#### [ASSIGNMENT]
Of the lines below, count those containing the word "agent". Reply with the number alone.

#### [INPUT DATA]
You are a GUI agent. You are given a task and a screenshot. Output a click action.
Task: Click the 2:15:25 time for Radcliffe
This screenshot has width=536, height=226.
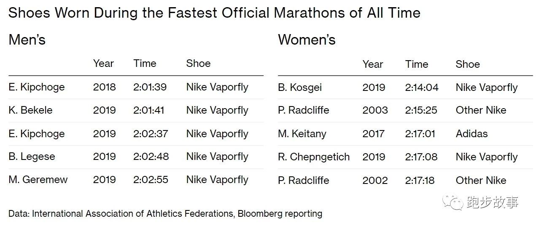tap(420, 110)
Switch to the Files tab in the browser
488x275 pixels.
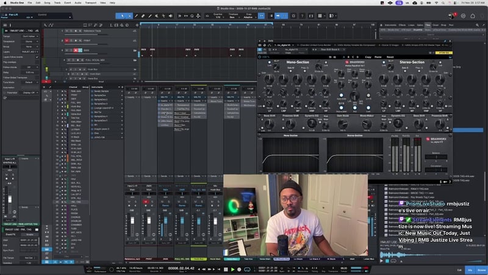pos(428,24)
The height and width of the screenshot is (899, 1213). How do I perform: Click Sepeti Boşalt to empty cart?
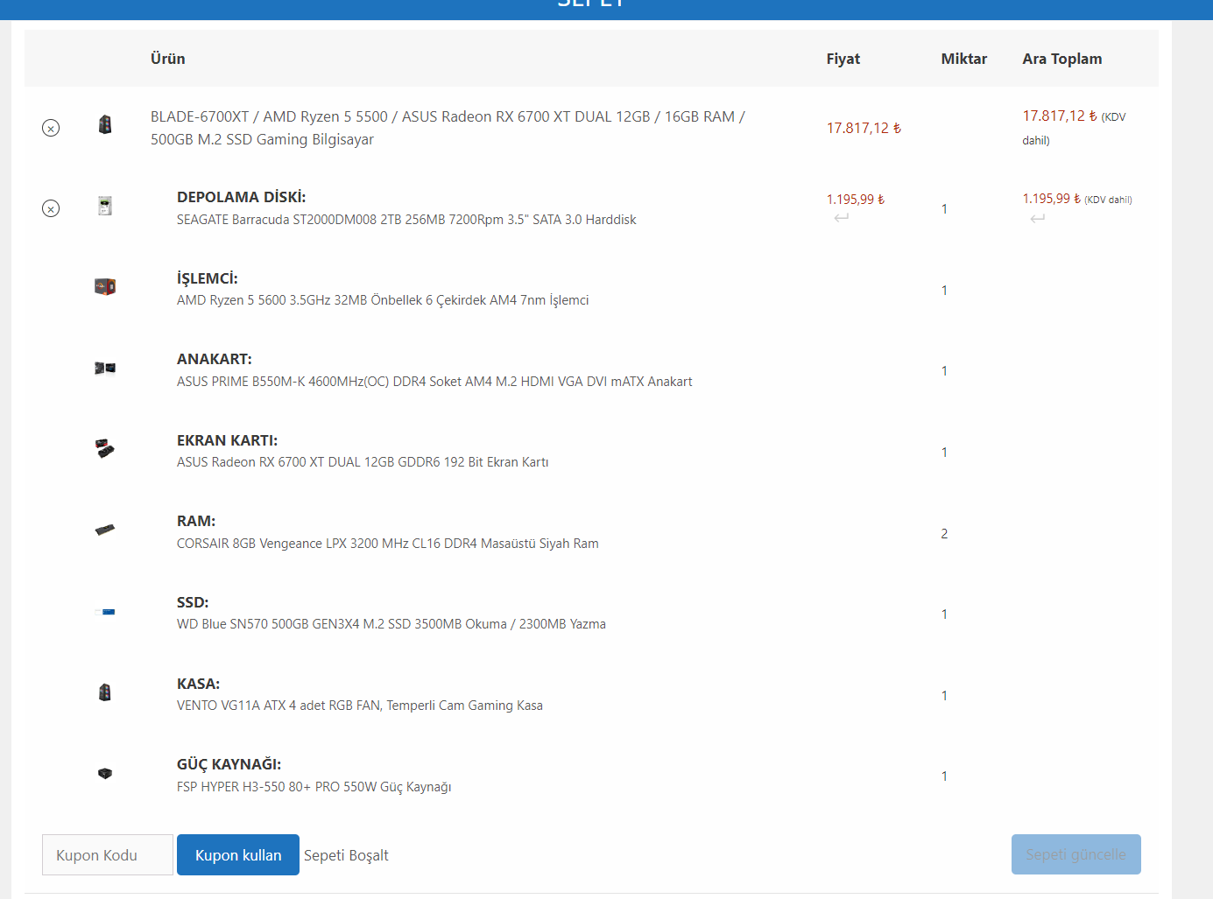tap(346, 855)
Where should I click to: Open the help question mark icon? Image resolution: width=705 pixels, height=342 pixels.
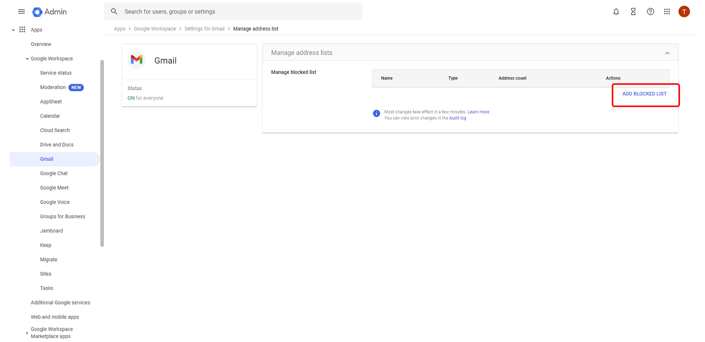[650, 12]
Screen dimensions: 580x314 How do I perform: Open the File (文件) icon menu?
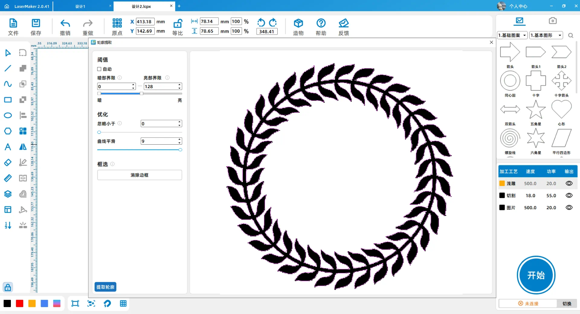click(13, 24)

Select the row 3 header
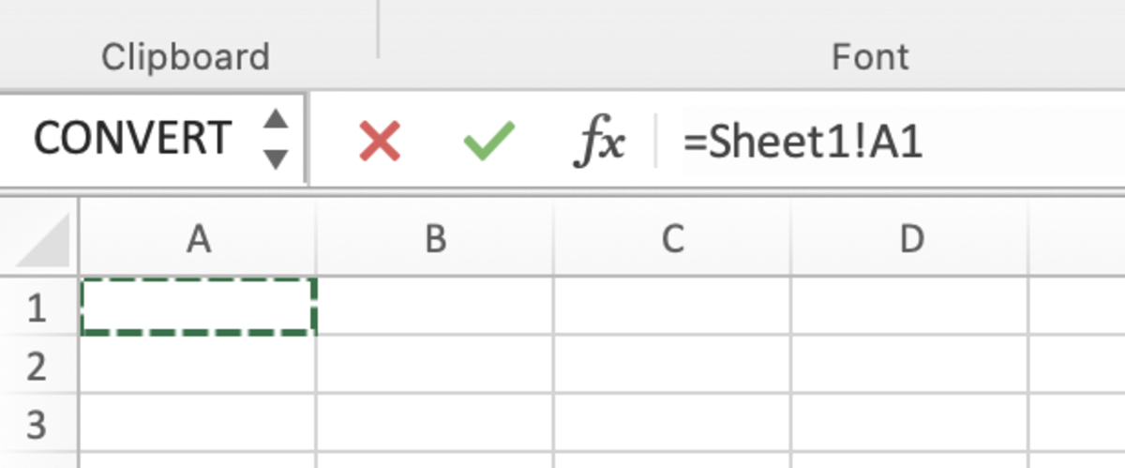[38, 425]
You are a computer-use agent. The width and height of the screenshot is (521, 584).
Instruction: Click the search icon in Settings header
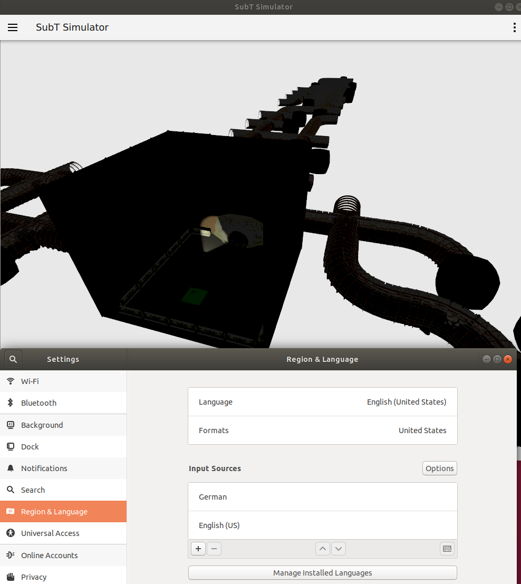12,359
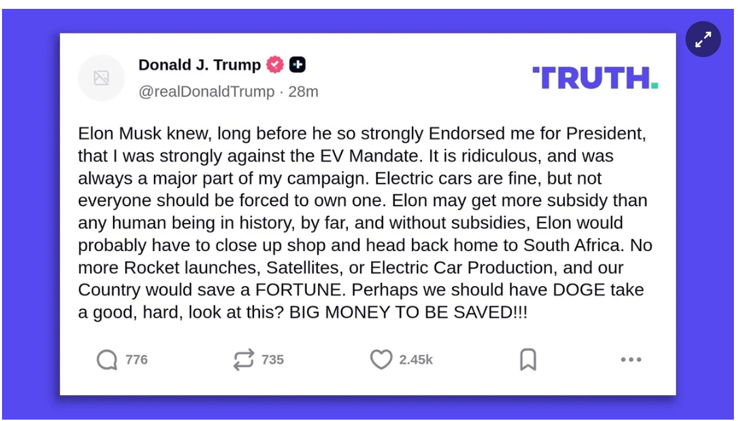The image size is (738, 421).
Task: Open the @realDonaldTrump handle link
Action: [206, 92]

#### [THE ANSWER]
2